賽の河原で

 こっここっこという音は、どこから鳴っているのか。河原にねころぶ、不揃い不格好な石を、こつかんこつかんと鳴らし歩きつつ周囲を見ようにも、誰もなし何もなし。

 こっここっこ。

 二つの川の交わり眺め、とつかとつかと歩む。

 桜の木の下にある腰掛けにおる老婆が「もし」とゐうので振り返り確かめるも誰もなく、「俺か」と問うと老婆は「誰でもええ」と、遠い目のまま二つの川の交わり指差す。

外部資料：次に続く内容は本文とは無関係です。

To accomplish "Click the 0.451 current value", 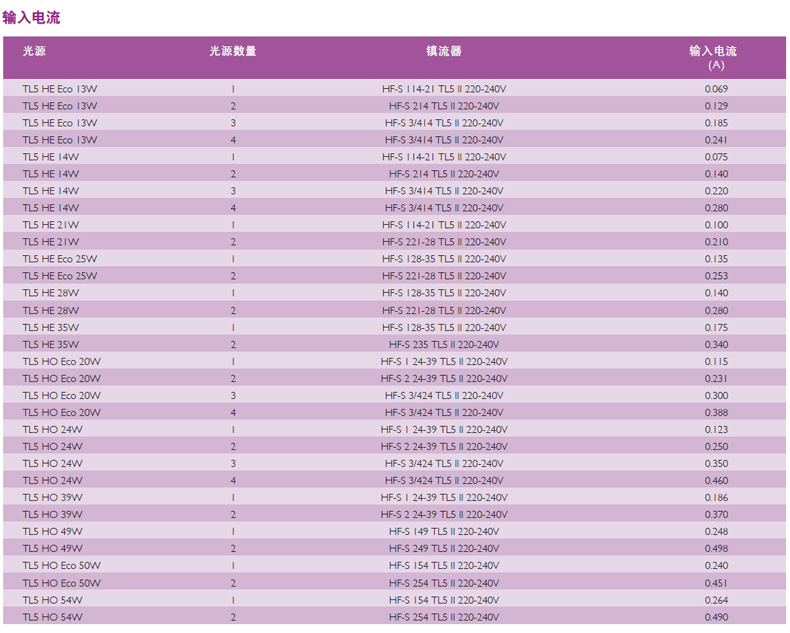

「賀茂川と桂川の交わるところ、佐比さいの河原ゐうてな。佐比はさいでもあるんじゃて。賽は知っとってか?」

 はてと考え「賽の河原か?」俺がゐうと、遠い目ぐりんと動かし、差した指つつと上げ下げ、「話がはよおてええ」と老婆は、ひっひと唇引き攣り引き攣り笑ってみせる。

「子どもがの、あすこで櫓こさえよるんや。拵え拵えしよっても、鬼が崩してどれだけ経っても終わらんのやけど」

 なにが可笑しいか分からぬ儘、「櫓やなし、塔やろう」と文句つけるが、老婆「はて」と曖昧さ残し、差した指すすと腿に置く。

 こっここっこ。

 老婆が喋るの聞いては、こっここっこと鳴る音の所在は石の音ではなかろうかと、ケアン探すも見えるは日向ぼっこの石のみかてうんざり。

「櫓も塔もありゃせんわ」

「見るもんやない。見んと見ろ」

 矛盾かいくぐる理由なしと判断しては、ここに残る意味もなし。俺は再度こつかんこつかんこつかんこーんと石踏み石蹴り川を下へ。振り向けば老婆いまだ腰掛け、桜の木見上げれば、早春の風すわと抜ける。


 こっここっこと鳴る音、耳にねばり引き連れたまま「なして櫓拵えよるんやなんてゐう」と老婆問い詰めるも「優しい子やったんじゃ」と会話成り立たぬ。俺は川の交わりめがけ手に持つ石、しゅうと空に弧をひく。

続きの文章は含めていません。